Mali
A Malian soldier takes part in French-led operations to secure the country's north from Islamist rebels (Reuters)

One of the leaders of an Islamist rebel group fighting against France-led troops in Mali has been arrested near the Algerian border by a rival group.

Mohamed Moussa Ag Mouhamed, Ansar Dine's third in command, has reportedly been captured either by the Islamic Movement of Azawad (MIA) militant group, or by the Azawad National Liberation Movement (MNLA) secular separatist Tuareg rebel movement.

Mouhamed is believed to be "the brain of the organisation" and the man responsible for the horrors and violence that have marked Ansar Dine's 10-month-rule over vast swathes of Northern Mali.

"Mohamed Moussa Ag Mouhamed... the one who sowed terror, who ordered people's hands cut off, who supported the strict application of sharia, was arrested by an armed group," a Malian security source told AFP.

"He was the ideologist of Ansar Dine in Timbuktu, the brain of the organisation there. He has been captured in Hallil, near the Algerian border.

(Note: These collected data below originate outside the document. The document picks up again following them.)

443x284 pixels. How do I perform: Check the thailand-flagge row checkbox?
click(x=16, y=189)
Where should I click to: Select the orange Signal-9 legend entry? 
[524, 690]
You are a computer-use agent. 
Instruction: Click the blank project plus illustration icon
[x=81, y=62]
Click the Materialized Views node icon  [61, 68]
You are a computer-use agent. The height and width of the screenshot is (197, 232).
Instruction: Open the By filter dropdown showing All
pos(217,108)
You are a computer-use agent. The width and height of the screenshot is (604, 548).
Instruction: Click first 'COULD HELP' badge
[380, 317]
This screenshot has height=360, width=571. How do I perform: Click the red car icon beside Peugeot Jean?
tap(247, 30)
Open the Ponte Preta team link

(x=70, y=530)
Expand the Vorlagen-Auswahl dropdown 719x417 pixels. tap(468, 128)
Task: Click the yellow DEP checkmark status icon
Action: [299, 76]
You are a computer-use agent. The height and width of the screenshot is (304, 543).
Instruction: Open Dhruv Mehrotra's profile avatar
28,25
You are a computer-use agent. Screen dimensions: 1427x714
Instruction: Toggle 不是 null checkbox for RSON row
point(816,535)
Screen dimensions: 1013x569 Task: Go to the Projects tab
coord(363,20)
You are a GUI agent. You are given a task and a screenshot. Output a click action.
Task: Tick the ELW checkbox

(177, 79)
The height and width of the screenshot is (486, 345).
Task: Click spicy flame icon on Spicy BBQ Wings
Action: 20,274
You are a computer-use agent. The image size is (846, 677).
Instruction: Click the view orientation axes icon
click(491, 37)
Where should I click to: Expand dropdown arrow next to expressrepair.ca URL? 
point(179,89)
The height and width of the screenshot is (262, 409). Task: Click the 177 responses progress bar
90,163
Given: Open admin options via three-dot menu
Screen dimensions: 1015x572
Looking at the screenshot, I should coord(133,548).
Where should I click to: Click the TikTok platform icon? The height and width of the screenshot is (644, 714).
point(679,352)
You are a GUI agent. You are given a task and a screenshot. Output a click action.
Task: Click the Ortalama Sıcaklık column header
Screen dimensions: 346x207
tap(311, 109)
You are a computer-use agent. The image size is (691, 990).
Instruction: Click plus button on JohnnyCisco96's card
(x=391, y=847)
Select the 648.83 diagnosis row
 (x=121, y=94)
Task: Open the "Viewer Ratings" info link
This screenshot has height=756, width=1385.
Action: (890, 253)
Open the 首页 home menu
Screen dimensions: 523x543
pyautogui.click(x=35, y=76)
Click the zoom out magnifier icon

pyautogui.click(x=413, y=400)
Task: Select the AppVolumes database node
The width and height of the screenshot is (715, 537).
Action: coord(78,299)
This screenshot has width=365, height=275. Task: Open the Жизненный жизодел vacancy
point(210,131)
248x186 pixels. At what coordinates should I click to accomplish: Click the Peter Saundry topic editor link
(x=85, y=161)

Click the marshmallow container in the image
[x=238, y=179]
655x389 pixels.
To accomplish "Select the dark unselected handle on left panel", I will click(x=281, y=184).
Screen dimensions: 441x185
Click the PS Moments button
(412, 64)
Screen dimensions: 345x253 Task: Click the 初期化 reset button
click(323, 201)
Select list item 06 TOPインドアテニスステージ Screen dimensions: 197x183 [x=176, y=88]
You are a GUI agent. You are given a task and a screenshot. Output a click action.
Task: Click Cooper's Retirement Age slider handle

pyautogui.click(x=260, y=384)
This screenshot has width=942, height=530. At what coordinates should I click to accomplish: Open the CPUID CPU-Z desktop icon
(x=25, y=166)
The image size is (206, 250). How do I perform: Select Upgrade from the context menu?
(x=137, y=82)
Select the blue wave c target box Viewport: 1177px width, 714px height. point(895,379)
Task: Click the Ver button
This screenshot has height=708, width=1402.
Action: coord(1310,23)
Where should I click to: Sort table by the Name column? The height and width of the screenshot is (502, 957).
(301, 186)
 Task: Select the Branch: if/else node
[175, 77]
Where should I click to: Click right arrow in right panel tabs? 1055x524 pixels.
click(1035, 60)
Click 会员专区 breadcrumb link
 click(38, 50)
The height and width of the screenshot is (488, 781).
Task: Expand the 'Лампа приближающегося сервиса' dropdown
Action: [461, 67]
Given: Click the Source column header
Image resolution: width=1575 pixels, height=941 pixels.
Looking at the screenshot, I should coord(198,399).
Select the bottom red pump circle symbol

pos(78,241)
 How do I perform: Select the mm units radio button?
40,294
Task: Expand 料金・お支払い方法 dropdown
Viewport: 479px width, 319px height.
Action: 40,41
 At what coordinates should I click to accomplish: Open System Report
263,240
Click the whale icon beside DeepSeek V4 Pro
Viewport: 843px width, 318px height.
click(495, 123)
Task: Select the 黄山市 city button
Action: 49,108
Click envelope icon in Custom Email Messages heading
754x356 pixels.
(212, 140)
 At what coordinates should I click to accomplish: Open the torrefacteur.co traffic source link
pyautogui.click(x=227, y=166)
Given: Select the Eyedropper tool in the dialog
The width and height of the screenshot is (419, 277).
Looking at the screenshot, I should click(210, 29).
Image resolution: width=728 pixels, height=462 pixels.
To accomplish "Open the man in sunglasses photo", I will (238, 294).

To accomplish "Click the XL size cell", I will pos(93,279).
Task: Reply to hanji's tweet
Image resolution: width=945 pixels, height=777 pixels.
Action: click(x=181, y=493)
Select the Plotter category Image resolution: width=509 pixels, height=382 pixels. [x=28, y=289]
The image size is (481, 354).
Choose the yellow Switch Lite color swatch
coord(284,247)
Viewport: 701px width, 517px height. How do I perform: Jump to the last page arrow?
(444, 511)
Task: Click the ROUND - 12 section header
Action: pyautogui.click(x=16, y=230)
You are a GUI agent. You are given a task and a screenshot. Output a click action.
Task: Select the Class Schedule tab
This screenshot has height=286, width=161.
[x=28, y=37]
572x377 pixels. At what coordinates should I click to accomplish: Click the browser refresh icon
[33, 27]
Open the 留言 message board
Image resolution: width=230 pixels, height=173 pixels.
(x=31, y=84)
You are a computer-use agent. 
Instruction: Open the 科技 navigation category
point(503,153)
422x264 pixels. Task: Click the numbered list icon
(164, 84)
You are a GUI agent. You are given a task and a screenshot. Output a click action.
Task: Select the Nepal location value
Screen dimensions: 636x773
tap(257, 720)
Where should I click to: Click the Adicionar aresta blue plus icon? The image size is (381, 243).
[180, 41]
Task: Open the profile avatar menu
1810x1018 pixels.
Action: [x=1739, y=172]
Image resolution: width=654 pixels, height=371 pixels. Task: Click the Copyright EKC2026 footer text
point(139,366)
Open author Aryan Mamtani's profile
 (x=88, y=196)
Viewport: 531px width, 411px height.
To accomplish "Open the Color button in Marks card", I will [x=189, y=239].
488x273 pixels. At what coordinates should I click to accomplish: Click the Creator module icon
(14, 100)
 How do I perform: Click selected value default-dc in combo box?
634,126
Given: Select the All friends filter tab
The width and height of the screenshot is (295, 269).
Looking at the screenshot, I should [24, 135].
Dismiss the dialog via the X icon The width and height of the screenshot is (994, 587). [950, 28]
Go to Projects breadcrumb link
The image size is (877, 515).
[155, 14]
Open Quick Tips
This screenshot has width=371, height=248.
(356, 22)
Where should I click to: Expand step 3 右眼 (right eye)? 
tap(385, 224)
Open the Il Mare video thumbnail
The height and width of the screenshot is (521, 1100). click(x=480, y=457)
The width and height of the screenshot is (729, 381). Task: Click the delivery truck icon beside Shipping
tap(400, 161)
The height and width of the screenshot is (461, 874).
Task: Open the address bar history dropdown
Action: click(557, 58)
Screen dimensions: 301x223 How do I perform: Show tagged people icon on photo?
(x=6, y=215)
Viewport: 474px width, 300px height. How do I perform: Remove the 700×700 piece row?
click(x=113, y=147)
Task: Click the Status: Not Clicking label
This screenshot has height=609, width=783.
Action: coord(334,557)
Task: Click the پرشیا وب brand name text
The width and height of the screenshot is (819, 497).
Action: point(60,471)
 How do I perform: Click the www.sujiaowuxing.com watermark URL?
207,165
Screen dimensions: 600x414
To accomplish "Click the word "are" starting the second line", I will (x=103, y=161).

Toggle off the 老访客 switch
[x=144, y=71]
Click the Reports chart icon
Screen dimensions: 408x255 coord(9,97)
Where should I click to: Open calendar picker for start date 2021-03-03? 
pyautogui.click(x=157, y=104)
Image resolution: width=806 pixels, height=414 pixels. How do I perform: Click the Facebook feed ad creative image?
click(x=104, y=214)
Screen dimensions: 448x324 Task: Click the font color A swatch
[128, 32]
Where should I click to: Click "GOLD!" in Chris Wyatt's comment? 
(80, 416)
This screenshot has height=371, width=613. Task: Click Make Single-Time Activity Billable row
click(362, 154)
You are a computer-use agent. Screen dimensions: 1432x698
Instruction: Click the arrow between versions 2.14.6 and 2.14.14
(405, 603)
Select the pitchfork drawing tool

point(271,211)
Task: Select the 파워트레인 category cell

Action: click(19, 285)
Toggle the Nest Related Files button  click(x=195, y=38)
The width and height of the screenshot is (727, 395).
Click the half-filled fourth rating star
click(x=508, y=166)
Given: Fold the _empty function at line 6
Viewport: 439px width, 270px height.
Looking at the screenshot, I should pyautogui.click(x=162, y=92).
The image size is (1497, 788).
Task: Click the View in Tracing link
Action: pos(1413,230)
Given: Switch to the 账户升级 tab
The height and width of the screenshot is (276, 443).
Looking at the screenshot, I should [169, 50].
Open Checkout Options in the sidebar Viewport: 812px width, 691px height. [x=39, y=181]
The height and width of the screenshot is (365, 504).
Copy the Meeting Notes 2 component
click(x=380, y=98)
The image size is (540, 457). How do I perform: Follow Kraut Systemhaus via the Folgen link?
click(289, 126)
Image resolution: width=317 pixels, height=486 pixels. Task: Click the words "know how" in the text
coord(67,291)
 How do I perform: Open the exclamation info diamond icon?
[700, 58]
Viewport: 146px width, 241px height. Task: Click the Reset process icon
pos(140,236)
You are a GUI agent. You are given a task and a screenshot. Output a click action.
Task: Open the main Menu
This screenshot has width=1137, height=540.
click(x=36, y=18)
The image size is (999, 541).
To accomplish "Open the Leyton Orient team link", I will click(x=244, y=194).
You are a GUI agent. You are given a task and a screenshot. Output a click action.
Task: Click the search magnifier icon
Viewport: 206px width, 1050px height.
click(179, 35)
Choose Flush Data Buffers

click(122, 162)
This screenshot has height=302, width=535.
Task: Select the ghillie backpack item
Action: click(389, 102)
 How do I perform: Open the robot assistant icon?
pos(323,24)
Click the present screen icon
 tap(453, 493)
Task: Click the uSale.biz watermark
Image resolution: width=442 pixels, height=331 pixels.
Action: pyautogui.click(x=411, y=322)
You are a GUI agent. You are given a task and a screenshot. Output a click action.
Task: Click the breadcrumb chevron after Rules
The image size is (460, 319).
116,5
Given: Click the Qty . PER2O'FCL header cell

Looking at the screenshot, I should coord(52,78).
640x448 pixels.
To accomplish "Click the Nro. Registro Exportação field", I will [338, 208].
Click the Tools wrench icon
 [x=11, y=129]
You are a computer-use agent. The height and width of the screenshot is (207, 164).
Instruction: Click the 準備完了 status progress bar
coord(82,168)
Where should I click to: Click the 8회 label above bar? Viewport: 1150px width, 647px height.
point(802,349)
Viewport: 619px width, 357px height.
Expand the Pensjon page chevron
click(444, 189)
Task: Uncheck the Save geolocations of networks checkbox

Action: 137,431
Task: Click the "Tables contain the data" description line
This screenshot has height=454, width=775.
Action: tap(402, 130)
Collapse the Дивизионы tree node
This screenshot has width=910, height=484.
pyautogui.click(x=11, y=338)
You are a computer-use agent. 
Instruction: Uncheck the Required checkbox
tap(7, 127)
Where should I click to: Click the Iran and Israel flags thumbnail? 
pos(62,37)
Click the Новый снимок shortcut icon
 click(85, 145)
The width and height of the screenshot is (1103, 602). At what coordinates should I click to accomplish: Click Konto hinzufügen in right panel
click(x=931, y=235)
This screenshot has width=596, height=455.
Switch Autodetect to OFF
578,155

He is being taken to Kidal," regional official Abdoulaye Toure added.

News of Mouhamed's capture comes just a week after MNLA fighters recaptured the crucial city of Kidal, driving Islamist militants out and up into mountain refuges.

French and Malian forces have now seized the city airport but, to secure the town, Malian Interim President Dioncounda Traore has offered to hold talks with the MNLA. Mouhamed's name is likely to feature in the negotiations.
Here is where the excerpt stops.